If this proves correct, it may open the door to also reconsider the current keratoplasty management of FECD, which is the same for all variants. In the future, tailored treatment options may be developed based on the different variants of FECD. However, before we enter this exciting era, a lot of questions need to be answered. First and foremost, the different disorders now all recognized as FECD need to be identified individually, and it should be assessed to what extent genetic mutations and environmental factors are involved in disease onset, severity, and progression. For instance, although the prevalence of the TCF4 mutation is low, it is associated with a very high risk of developing FECD. Other examples include loss-of-function mutations in TCF8, that can interact with FCD4 to modulate FECD severity,27 and FCD3 mutations presenting clinically with milder phenotypes than FCD1 and FCD2.31 This implies that genetic mutations, whether alone or in concert with other factors, may be used to identify risk of developing disease or act as prognostic factors to determine disease severity and progression.58

Another important question is whether in the different FECD variants, all endothelial cells are affected by the disorder or whether in some a mosaic of non-affected and affected cells exists? Furthermore, the question arises whether a keratoplasty procedure, as it is currently performed, will still be required to restore vision in all of these different variants? Perhaps in some cases, where endothelial cell loss is mainly due to apoptosis, drugs that inhibit apoptosis may be able to delay or even halt FECD progression.46 One of the biggest challenges in this approach is identifying the disease in a sufficiently early stage, where the intervention still has an effect.

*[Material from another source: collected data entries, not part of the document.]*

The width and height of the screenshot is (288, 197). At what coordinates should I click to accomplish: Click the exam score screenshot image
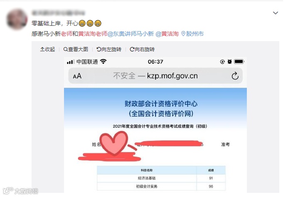(x=155, y=125)
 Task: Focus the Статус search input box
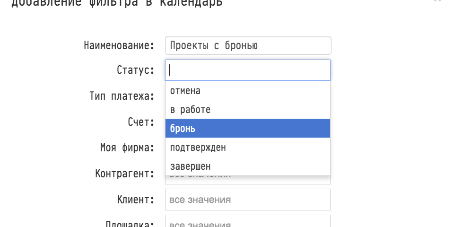click(x=248, y=70)
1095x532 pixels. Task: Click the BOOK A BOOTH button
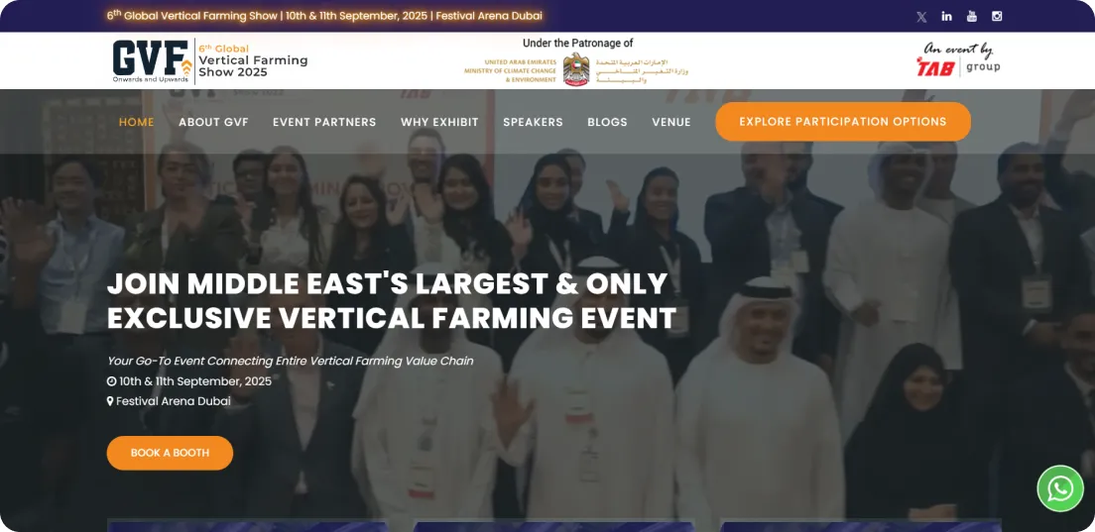[170, 453]
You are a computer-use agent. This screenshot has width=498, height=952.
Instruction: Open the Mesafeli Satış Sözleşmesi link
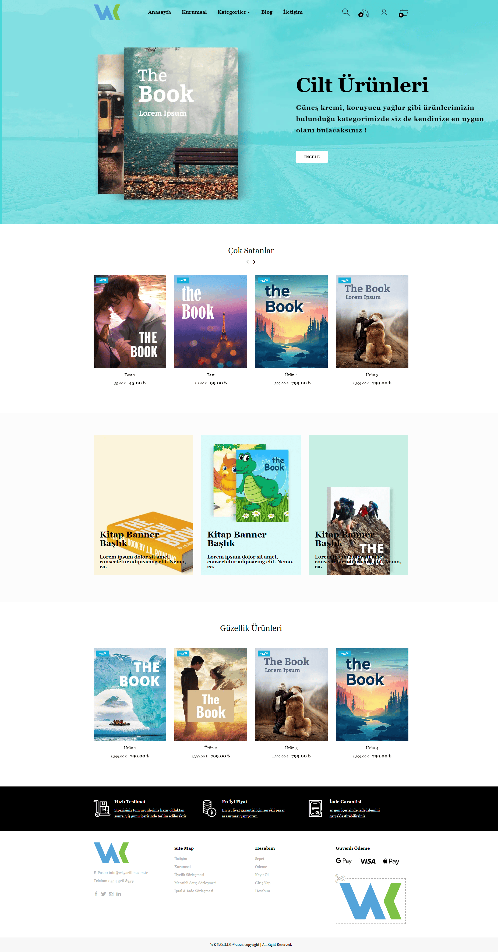coord(195,883)
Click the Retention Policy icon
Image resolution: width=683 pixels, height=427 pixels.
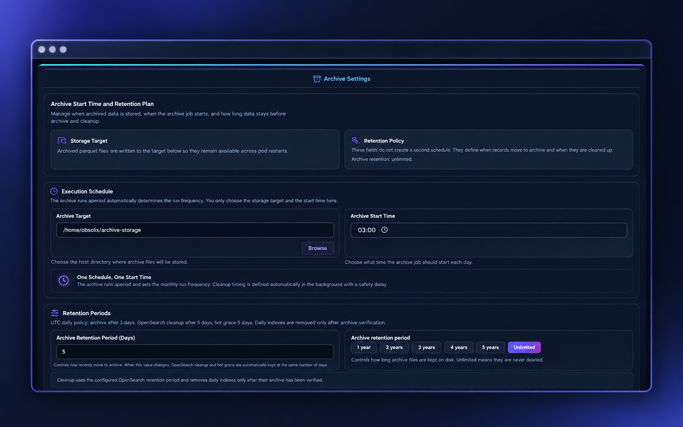(356, 140)
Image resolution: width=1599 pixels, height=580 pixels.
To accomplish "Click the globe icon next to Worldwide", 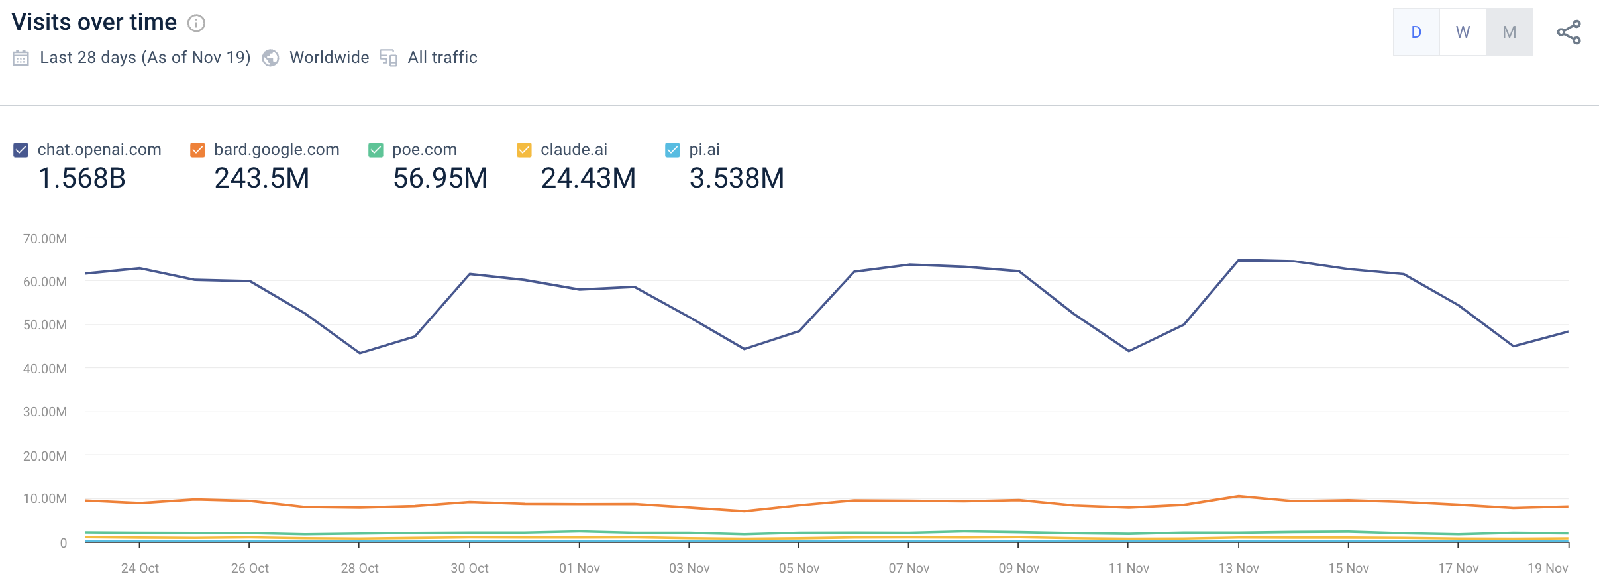I will click(x=270, y=58).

In addition, it needs to be determined what potential contribution the recipient endothelium has in restoring the cellular monolayer across the cornea, and whether the presence of donor tissue is really mandatory for the migration of recipient endothelial cells. If the recipient endothelial cells are able to repair the defect independently of donor tissue, the surgical treatment may be directed toward removing the Descemet membrane and its guttae rather than transplanting donor endothelium (Figures 2d–f). Apparently, just the removal of Descemet membrane could already be effective to obtain corneal clearance in some cases, however, these results may not be consistent.9, 17

If, on the other hand, recipient peripheral endothelial cells do need to be stimulated toward migratory and/or regenerative activity by the donor tissue, a central descemetorhexis in combination with free-floating donor tissue, also known as ‘Descemet membrane endothelial transfer’ (DMET),10 might be effective in restoring vision (Figures 2a–c). Alternatively, the transplantation of cultured donor-derived corneal endothelial cells or differentiated stem cells59 may be future options. These cells could be attached to a Descemet membrane-like biomatrix59 or injected as single cells into the anterior chamber together with an adjuvant, inducing their attachment to the bare stroma.60, 61, 62 The latter strategies could also significantly reduce the need for donor tissue, allowing an even larger group of patients to be treated.

Concluding remarks

Minimizing surgical intervention to treat FECD would greatly benefit patients, corneal surgeons, and eye banks. For patients, the visual prognosis would probably be better, as physiological repopulation and near-perfect anatomical restoration by host cells may prove superior to any currently available keratoplasty procedure. For corneal surgeons, the entire management of corneal endothelial disorders would become less challenging with a reduced risk of graft detachments and other complications. For eye banks, the requests for tissue could shift toward isolated donor Descemet implants and/or cell culture, allowing a far more efficient use of donor tissue. In the end, we may even come to understand that conventional and/or endothelial keratoplasty were just scientific side-steps in the management of FECD. The regenerative capacities of our tissues may yet prove to be the most forgiving compared with all current surgical approaches. In the end, it may be Mother Nature, not the corneal surgeon that does a better repair job.